For an improved characterization of the beam shape, we deposited NPs on glass slides and performed subsequent ex-situ measurements of the optical absorption in the mid-IR region. Figure 4f (right-hand side of Fig. 4a) presents the resulting homogeneous 2D-gaussian profile.

Manipulation of the NP beam is possible using the acceleration module (see ESM, Fig. S4.1). By placing QCM-2 in the beam axis and the faraday-cup 20 mm off-axis, when a voltage is applied to the second set of deflection plates, a decrease in the NP yield of about 60–80% was registered in QCM-2. This means that for the experimental conditions employed (P = 30 W; ϕT = 150 sccm; ϕAr = 10 sccm; aggregation length 374 mm), around 60–80% of the mass of the Cu NPs produced in the MICS module is carried by charged particles. From the sign of the current detected with the Faraday cup, one can determine that they are mostly negatively charged. Moreover, as the ionizer at the entrance of the acceleration module can be operated to further ionize neutral species, it is possible to further increase this percentage (see ESM, Fig. S4.2). The use of the grid located at the beginning of this module increase in the NP yield of between 2.5 and 3.5 times measured at QCM-2. Finally, by applying −180 V to the Einzel-lens after the grid, an increase of more than 50% in the NP yield was also observed. It is worth mentioning that, although the fraction of Cu charged NPs measured could be as high as 80%, only a very small number of charged atoms are involved. Indeed, considering that the NPs are singly charged and the average diameter of the NPs is 7 nm in these experiments, the ratio of charged to neutral atoms is of the order of 10−5 20.

Work to complete:
1. In the nanoparticle beam text, what was the average diameter of the NPs in these experiments?
2. Do these statements agree with the nanoparticle beam text? Answer yes or no for each and quote the words that decide it. (a) The charged NPs are mostly positively charged. (b) Applying −180 V to the Einzel-lens raised the NP yield by more than 50%. (c) The faraday-cup was placed in the beam axis.
3. Write out the part of the nanoparticle beam text that opens with the words containing "For an improved" and closes with "homogeneous 2D-gaussian profile.", switching "glass slides" for "silicon wafers".

Dataset extract:
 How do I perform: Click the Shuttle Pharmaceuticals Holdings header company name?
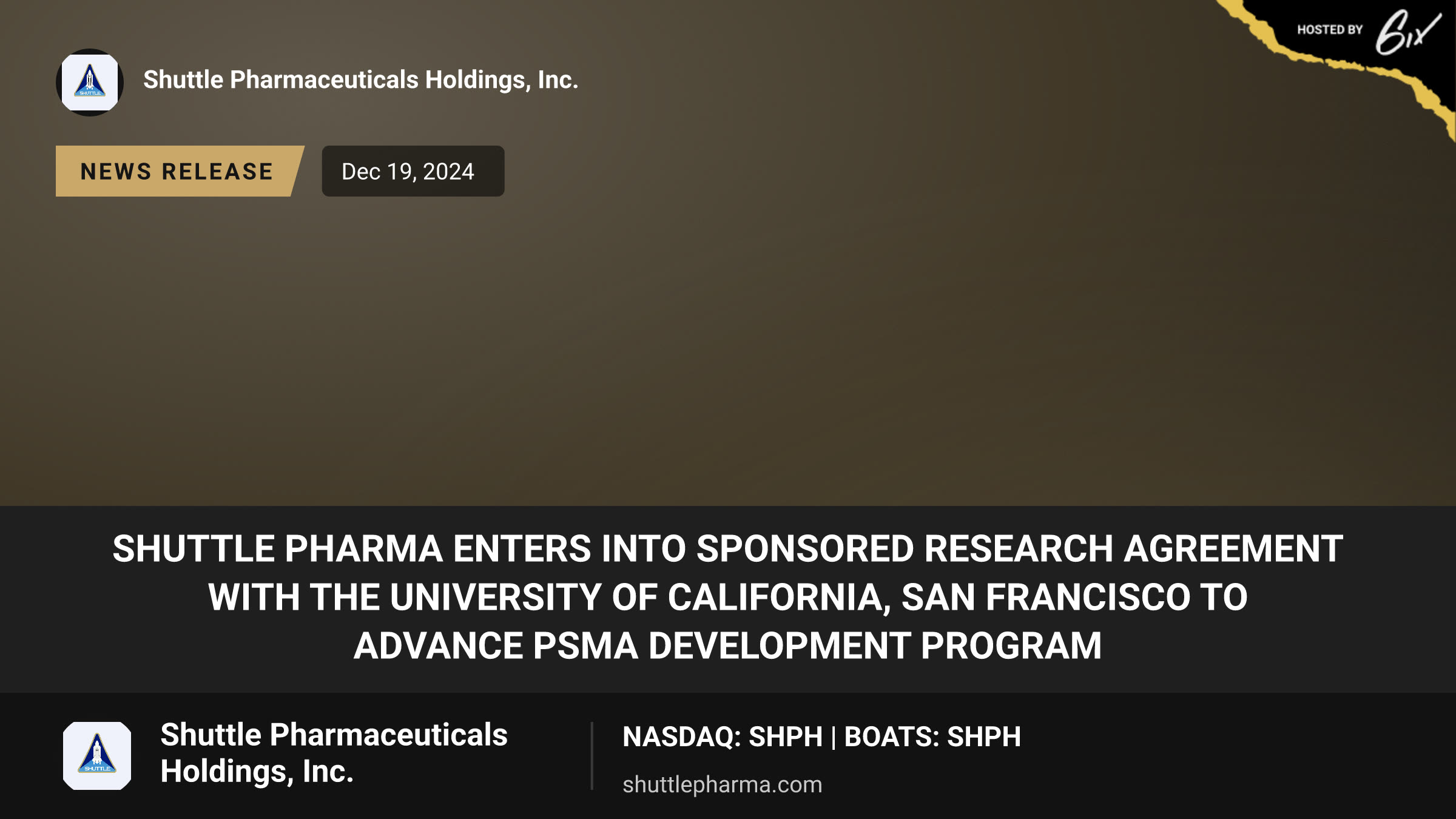tap(360, 80)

Responses in order:
1. 7 nm

2.
(a) No: "they are mostly negatively charged"
(b) Yes: "an increase of more than 50% in the NP yield was also observed"
(c) No: "the faraday-cup 20 mm off-axis"

3.
For an improved characterization of the beam shape, we deposited NPs on silicon wafers and performed subsequent ex-situ measurements of the optical absorption in the mid-IR region. Figure 4f (right-hand side of Fig. 4a) presents the resulting homogeneous 2D-gaussian profile.